Federal Cases: “But I've Never in Trouble Before”
When my federal criminal defense clients and I are discussing the possible punishment (using the sentencing guidelines as, well, guidelines) that they might receive if they are convicted, they are often shocked. The sentences seem severe for first-time offenders. "But Mark," they often say, "I've never been in trouble before. Can we get the sentence reduced because I've never been in trouble before?"
The sentencing guidelines presume that the person being sentenced has never been in trouble before. So, generally, do the statutory minimums. When we say that the statutory minimum for possession with intent to deliver more than five kilograms of cocaine is ten years, we are saying that the appropriate penalty for somebody who has never been in trouble with the law - indeed, has never broken the law - until becoming involved in a smallish cocaine conspiracy is ten years in prison, regardless of his role in the offense.

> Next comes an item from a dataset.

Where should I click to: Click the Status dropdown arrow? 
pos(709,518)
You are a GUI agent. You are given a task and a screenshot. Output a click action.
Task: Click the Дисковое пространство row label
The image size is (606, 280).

There are two narrow circumstances in which a person convicted of a 5-plus kilogram cocaine conspiracy in federal court can avoid the ten-year statutory minimum. The first is to cooperate with the goverrnment, providing "substantial assistance" (and only the government gets to decide what substantial assistance is in a particular case).
The second is to qualify for the "safety valve." An accused in a drug case may be eligible for the safety valve if:
(1) she does not have more than 1 criminal history point;
The two effects of safety valve eligibility are (1) that the statutory mandatory minimum does not apply; and (2) that the accused receives a two-point downward adjustment to her sentencing-guidelines offense level. (A two-level downward adjustment is generally about a 20% sentence decrease.)
So the draconian sentences of the federal statutes and sentencing guidelines are for people who have never been in trouble before. People who have never been in trouble (at least, not serious trouble - a single conviction with a less-than-six-month sentence gives a person one criminal history point) before and satisfy the other four safety-valve criteria might shorten their sentences a bit, but the tenor of the federal sentencing guidelines and statutes is that people who have been in trouble before get longer sentences. Criminal history is punished; a lack of criminal history is not rewarded.